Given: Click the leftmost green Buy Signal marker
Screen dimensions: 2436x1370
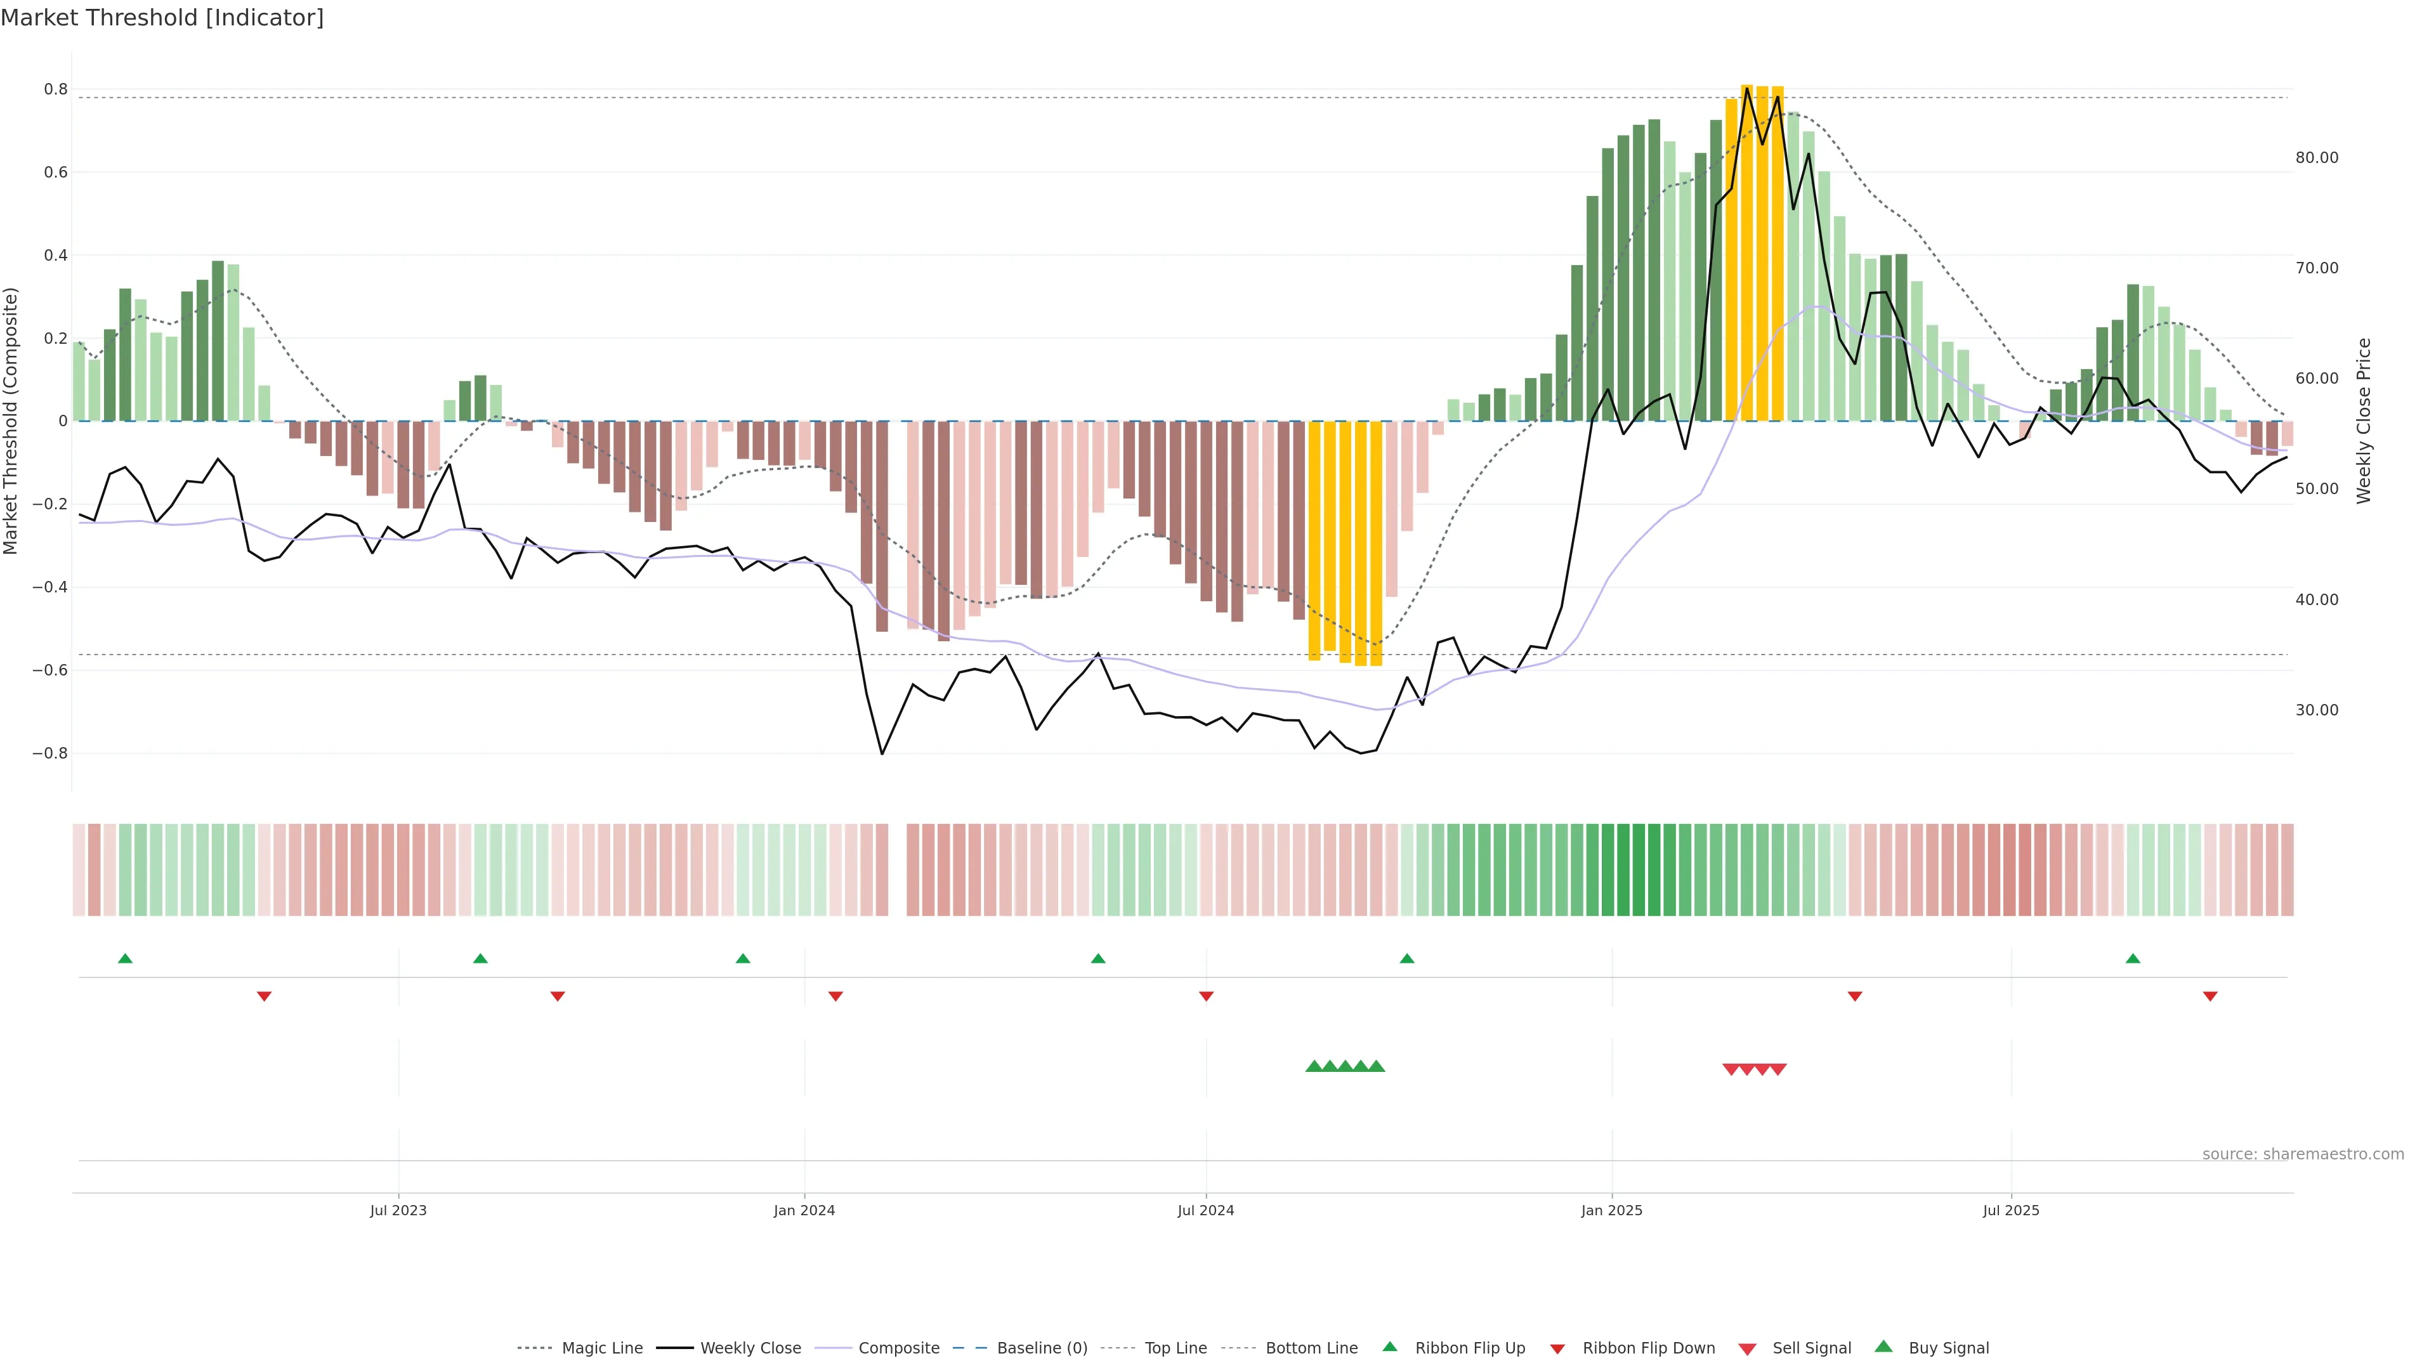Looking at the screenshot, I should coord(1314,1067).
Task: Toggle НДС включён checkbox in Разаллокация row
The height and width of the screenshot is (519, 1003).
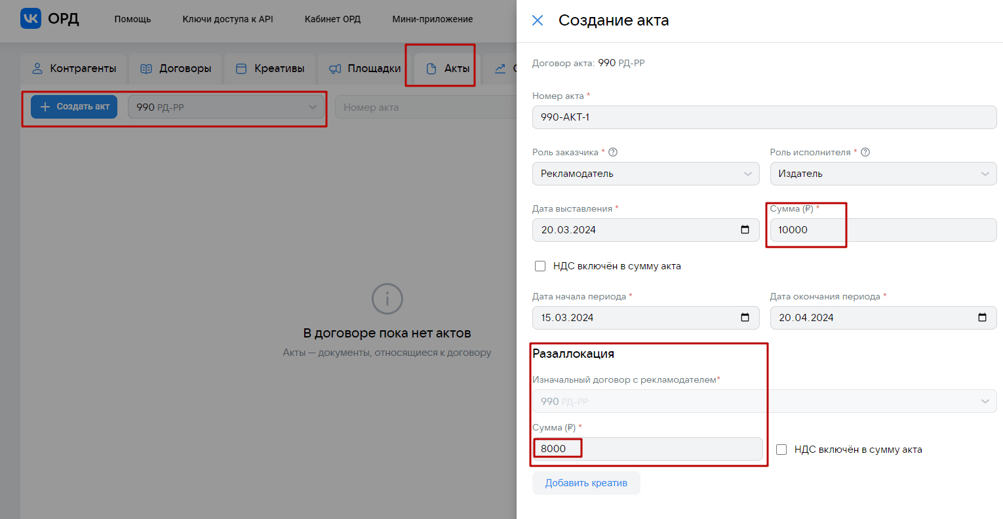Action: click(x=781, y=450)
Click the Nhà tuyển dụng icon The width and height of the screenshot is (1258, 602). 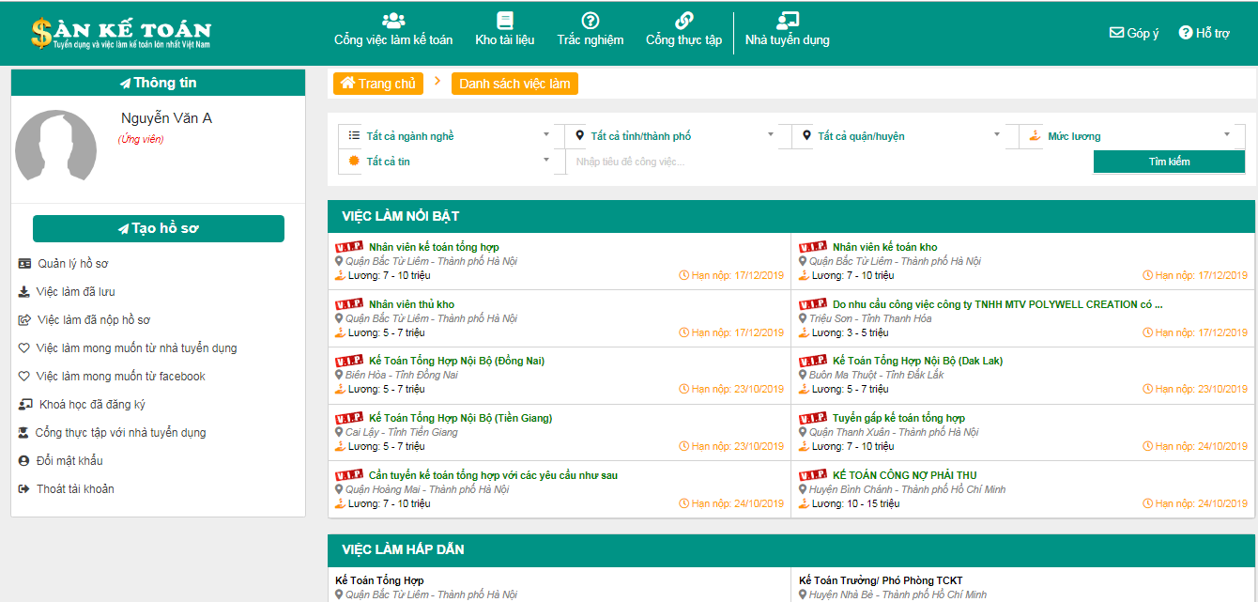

::::::::::

Task to carry out: Can you recast the rows above, from the line containing "Task: Toggle НДС" through the end of the rows (both ends included), as a JSON list of strings with one string per line, skipping blank lines and leaving out the pictures?

Reply:
[
  "Task: Toggle НДС включён checkbox in Разаллокация row",
  "The height and width of the screenshot is (519, 1003).",
  "Action: click(x=781, y=450)",
  "Click the Nhà tuyển dụng icon The width and height of the screenshot is (1258, 602). "
]